Gather every line in the items below that contains the word "icon", treating uppercase and lowercase letters as different.

Given records:
********************

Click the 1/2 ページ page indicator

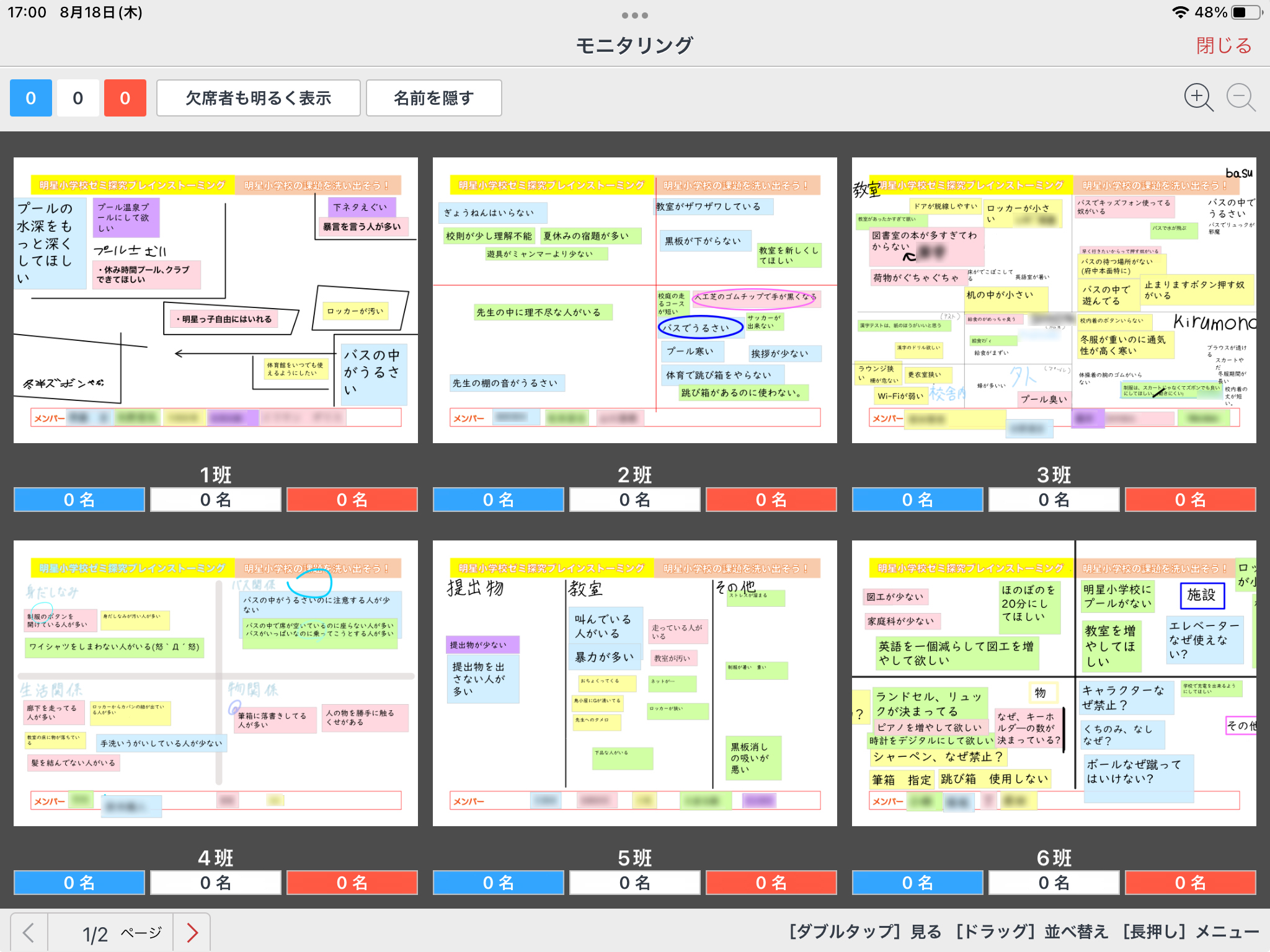point(122,933)
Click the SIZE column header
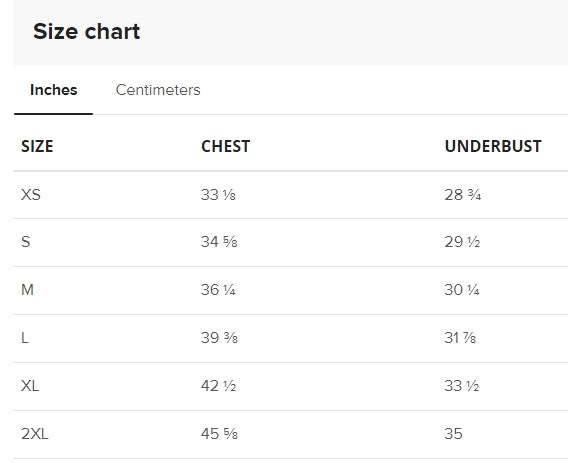 (37, 146)
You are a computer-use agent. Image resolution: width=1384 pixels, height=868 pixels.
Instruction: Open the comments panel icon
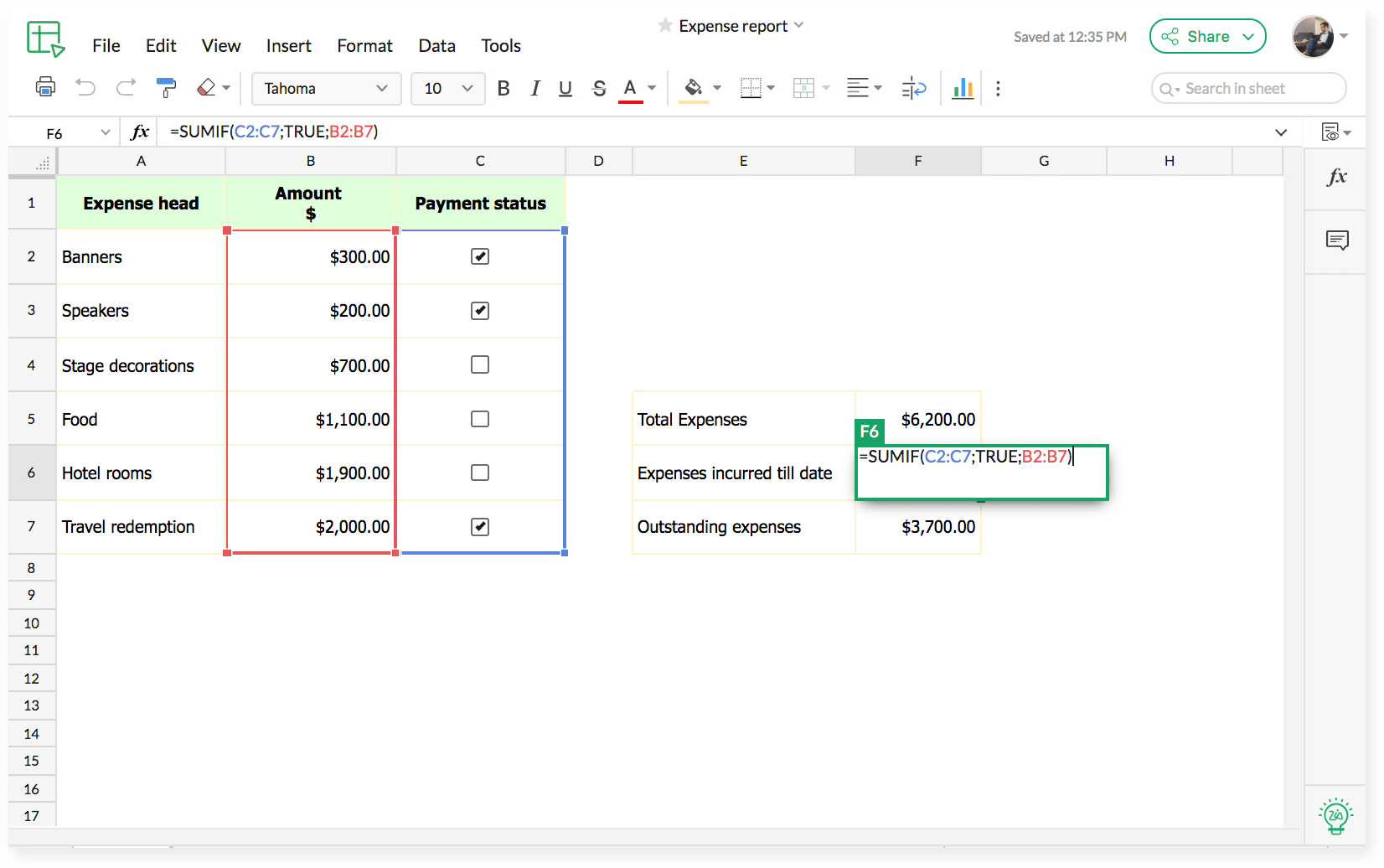click(1337, 240)
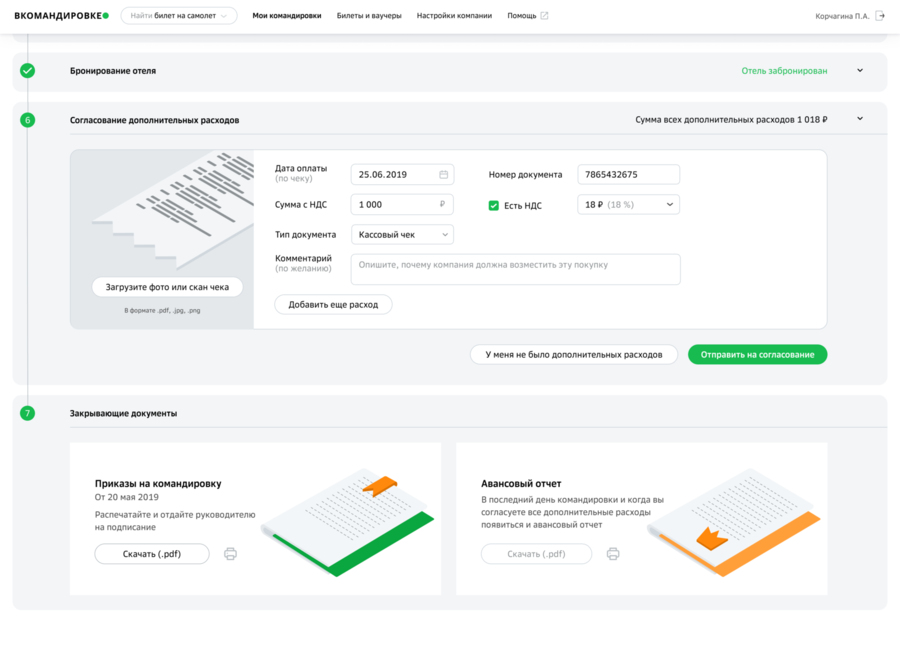Image resolution: width=900 pixels, height=657 pixels.
Task: Click printer icon under Авансовый отчет
Action: coord(613,554)
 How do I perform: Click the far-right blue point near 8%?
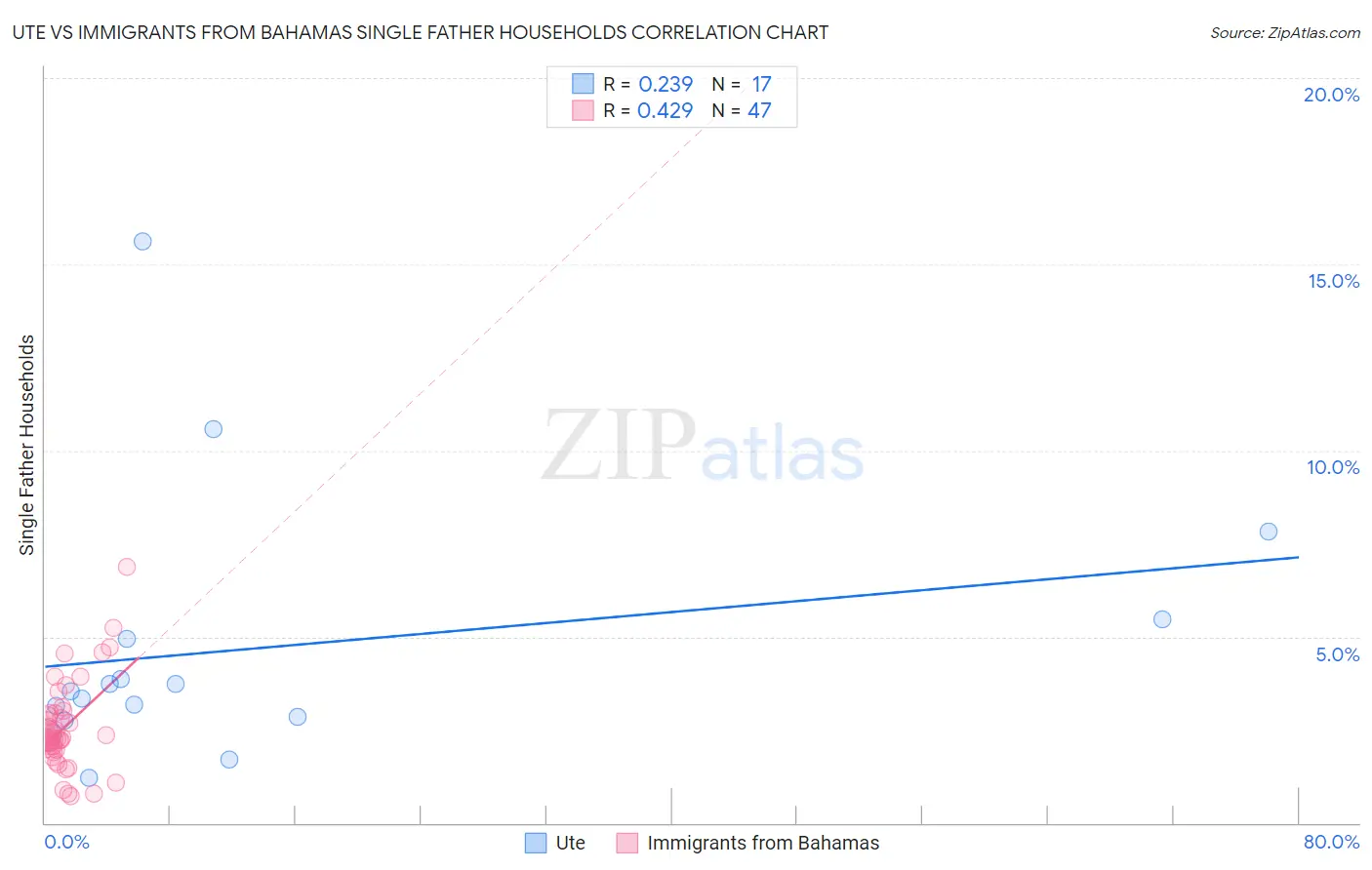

********************

Answer to this problem:
Instruction: Open the comments panel icon
Task: Click printer icon under Авансовый отчет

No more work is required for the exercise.